Eso sí, muchos reclaman al gobierno por la situación que atraviesa el país, lo culpan de la crisis económica ignorando, con intención o si ella, que se trata de una crisis mundial. Entonces sí les sale el patriotismo, uno que sólo alcanza para defender al jabón Zote del desdén de una señora hondureña y para dirigir el dedo flamígero contra el gobierno, que es el culpable más a la mano.

Cuando se percibe que esas respuestas son producto de la ignorancia son explicables aunque no justificables, porque de ellas puede depender que se estén saturando los hospitales.

Cuando los llamados a no hacer caso al gobierno provienen de un interés político no hay otro modo de llamarlo más que vileza, indecencia y genocidio. Los más activos en el este renglón son los empresarios, cuyos objetivos sólo se miden en ganancias y nunca en vidas humanas. Instan al gobierno a retomar las tareas productivas independientemente del costo en vidas que suponga. Cierto, si no hay repunte económico, quizá tampoco haya con qué salvar vidas, pero el retorno a la economía se debe hacer con cautela so pena de que un repunte signifique una mortalidad todavía mayor y el descalabro económico sea inmanejable.

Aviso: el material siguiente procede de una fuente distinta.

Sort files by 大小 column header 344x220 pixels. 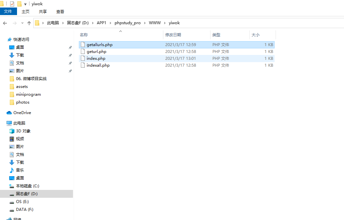coord(255,35)
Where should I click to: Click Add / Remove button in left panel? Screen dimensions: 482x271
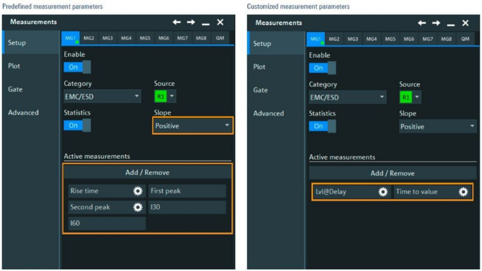pos(147,172)
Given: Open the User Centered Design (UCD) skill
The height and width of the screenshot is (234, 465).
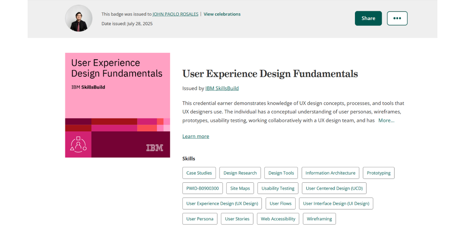Looking at the screenshot, I should pyautogui.click(x=334, y=188).
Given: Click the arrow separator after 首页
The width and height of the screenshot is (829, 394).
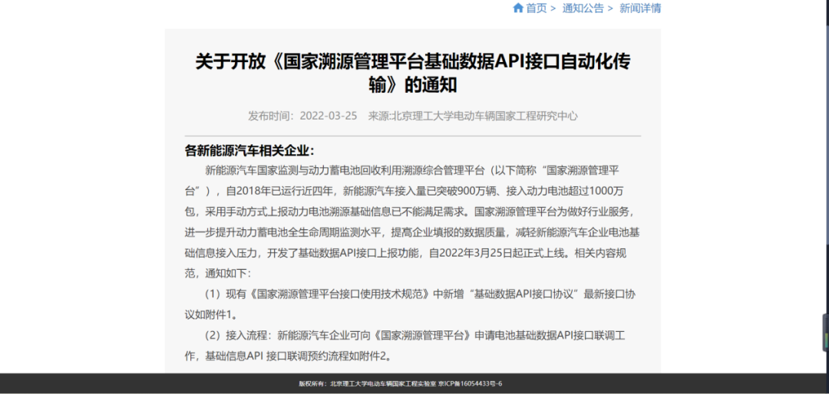Looking at the screenshot, I should coord(553,8).
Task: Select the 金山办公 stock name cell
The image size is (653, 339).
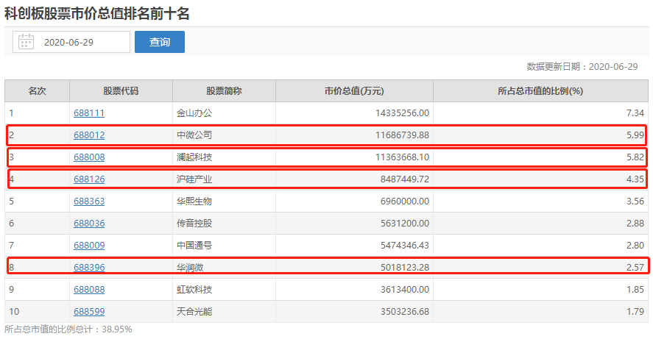Action: tap(224, 113)
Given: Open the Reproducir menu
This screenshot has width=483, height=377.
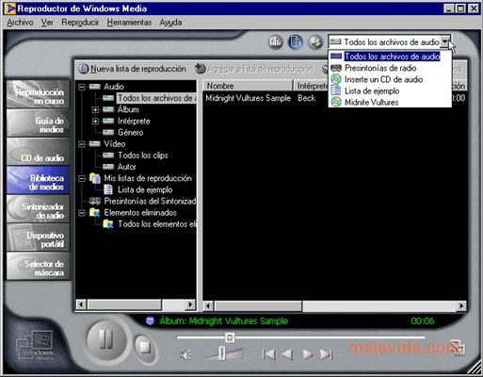Looking at the screenshot, I should coord(80,23).
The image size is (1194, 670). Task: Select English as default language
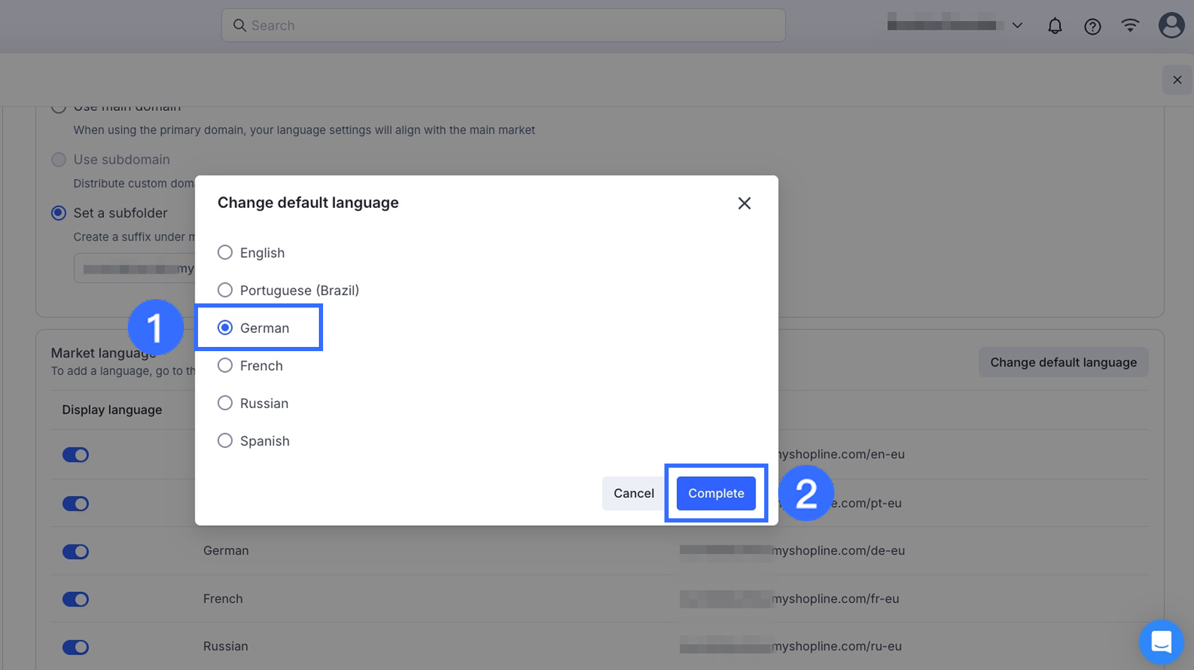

El caso más patético, entre los recientes, lo dio el empresario Ricardo Salinas Pliego, quien en su cuenta de Twitter hizo unas “preguntas básicas” a sus “amigos en cuarentena, en Valle… o donde quiera que estén recluidos. 1.- ¿Quedarse encerrados hasta que haya cura o vacuna, 2.- ¿Quedarse encerrados hasta que el gobierno les diga que pueden salir?, 3.- ¿O quedarse encerrados hasta que un buen día se desapendejen y decidan salir a vivir la vida con todo y sus riesgos?”.

Este es un supuesto aliado de la 4T. Ahora sí que, no me ayudes compadre. ¿Puede sorprendernos que en el principal noticiario de la televisora de Salinas, el lector de noticias Javier Alatorre haya hecho un llamado a ignorar las recomendaciones del subsecretario de Prevención y Promoción de la Salud, Hugo López Gatell?

¿Cuántos mexicanos estarán padeciendo la cuarentena en Valle de Bravo o sitios similares? ¿Qué les dice Salinas Pliego a los que están en cuarentena en barrios pobres, en municipios marginados o en ciudades perdidas? Nada. Ellos no son sus amigos, son las cifras sacrificables.